KNOXVILLE, Tenn. (WATE) — In the latest edition of Smoky Mountain Minute, one volunteer with the Great Smoky Mountains National Park has devoted more than a decade of research to document stories about the families that lived in the park before it was created. Frank March joined WATE 6 On Your Side to share some of what he’s discovered about the early settlers of the park.

March said at one point there were more than 2,400 homesites across what would become the Great Smoky Mountains National Park.

He also said there is a park map from 1931 that he uses as the baseline for his research. March shared a portion of the map with viewers on WATE 6 On Your Side at Midday. He also noted the park has a number of hand-drawn maps.
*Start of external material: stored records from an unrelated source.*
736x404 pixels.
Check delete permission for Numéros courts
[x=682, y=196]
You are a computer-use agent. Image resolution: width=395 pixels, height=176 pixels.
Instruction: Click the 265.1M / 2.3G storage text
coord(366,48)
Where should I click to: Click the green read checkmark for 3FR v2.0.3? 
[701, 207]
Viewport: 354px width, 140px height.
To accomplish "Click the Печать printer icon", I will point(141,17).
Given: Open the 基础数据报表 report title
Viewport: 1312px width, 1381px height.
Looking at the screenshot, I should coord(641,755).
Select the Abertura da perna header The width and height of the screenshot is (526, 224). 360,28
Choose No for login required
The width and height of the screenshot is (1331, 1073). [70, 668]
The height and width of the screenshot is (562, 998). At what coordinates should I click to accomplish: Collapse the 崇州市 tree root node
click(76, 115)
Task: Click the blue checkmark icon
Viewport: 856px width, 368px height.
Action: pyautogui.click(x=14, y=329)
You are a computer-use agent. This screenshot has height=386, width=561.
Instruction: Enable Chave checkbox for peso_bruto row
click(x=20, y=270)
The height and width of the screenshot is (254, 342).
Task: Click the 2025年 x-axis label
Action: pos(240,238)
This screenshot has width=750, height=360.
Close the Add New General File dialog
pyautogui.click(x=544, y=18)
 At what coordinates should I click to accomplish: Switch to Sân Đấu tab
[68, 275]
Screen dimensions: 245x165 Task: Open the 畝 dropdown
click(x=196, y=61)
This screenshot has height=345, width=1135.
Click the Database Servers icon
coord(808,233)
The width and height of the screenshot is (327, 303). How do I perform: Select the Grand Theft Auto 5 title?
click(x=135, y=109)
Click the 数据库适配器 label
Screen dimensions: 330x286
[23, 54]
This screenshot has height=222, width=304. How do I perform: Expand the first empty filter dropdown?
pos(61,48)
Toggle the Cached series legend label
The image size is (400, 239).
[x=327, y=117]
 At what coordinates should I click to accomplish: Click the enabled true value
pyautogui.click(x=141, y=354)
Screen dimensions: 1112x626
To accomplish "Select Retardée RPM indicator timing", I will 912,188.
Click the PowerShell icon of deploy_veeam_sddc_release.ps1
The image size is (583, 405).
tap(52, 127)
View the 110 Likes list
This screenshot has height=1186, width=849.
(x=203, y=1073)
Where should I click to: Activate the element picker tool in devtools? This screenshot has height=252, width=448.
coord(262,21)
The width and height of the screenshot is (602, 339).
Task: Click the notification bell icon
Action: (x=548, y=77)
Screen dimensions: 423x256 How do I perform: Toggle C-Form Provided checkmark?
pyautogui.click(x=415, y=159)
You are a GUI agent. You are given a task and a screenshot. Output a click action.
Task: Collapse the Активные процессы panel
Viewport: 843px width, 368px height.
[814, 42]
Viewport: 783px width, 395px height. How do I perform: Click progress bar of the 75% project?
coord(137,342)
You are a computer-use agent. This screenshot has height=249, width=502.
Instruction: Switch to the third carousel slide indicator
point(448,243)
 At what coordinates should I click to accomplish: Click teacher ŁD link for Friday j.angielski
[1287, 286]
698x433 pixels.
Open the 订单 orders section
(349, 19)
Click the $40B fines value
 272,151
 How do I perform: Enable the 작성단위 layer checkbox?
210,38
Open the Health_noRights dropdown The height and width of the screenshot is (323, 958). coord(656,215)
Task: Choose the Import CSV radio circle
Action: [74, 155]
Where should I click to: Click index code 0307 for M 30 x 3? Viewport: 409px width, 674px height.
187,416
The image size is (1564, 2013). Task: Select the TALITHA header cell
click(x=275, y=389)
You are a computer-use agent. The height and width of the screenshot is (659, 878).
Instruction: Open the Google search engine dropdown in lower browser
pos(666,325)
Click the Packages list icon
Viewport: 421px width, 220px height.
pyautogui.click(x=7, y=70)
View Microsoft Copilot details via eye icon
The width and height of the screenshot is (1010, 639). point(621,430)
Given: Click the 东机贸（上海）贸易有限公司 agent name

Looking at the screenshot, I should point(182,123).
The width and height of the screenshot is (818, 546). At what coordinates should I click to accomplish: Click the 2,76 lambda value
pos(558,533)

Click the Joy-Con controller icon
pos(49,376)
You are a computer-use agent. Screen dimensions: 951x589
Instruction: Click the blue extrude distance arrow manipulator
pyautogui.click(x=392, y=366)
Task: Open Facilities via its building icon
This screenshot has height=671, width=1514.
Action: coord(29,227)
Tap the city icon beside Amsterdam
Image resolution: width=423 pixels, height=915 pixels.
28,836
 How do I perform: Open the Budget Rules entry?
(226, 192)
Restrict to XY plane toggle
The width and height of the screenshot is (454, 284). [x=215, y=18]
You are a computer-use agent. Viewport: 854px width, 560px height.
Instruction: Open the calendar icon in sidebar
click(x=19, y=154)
March also wanted to emphasize that he and other researchers carefully record what is at each site, including artifacts. This information is then stored in the park archives which are kept at the Collections Preservation Center in Townsend. He said they work to make sure the records are protected and included in the broader history of the park, so the stories of the people who lived there will not be forgotten.

Lastly, there is an upcoming event for people who may have ties to the early days of the national park, giving them an opportunity to share that information.

The event is on Saturday, Dec. 10 at the King Family Library in Sevierville from 10 a.m. until 2 p.m. Experts will collect maps, photos and family history information. Anyone with information about their family who lived in what is now the park can bring this information and have it recorded.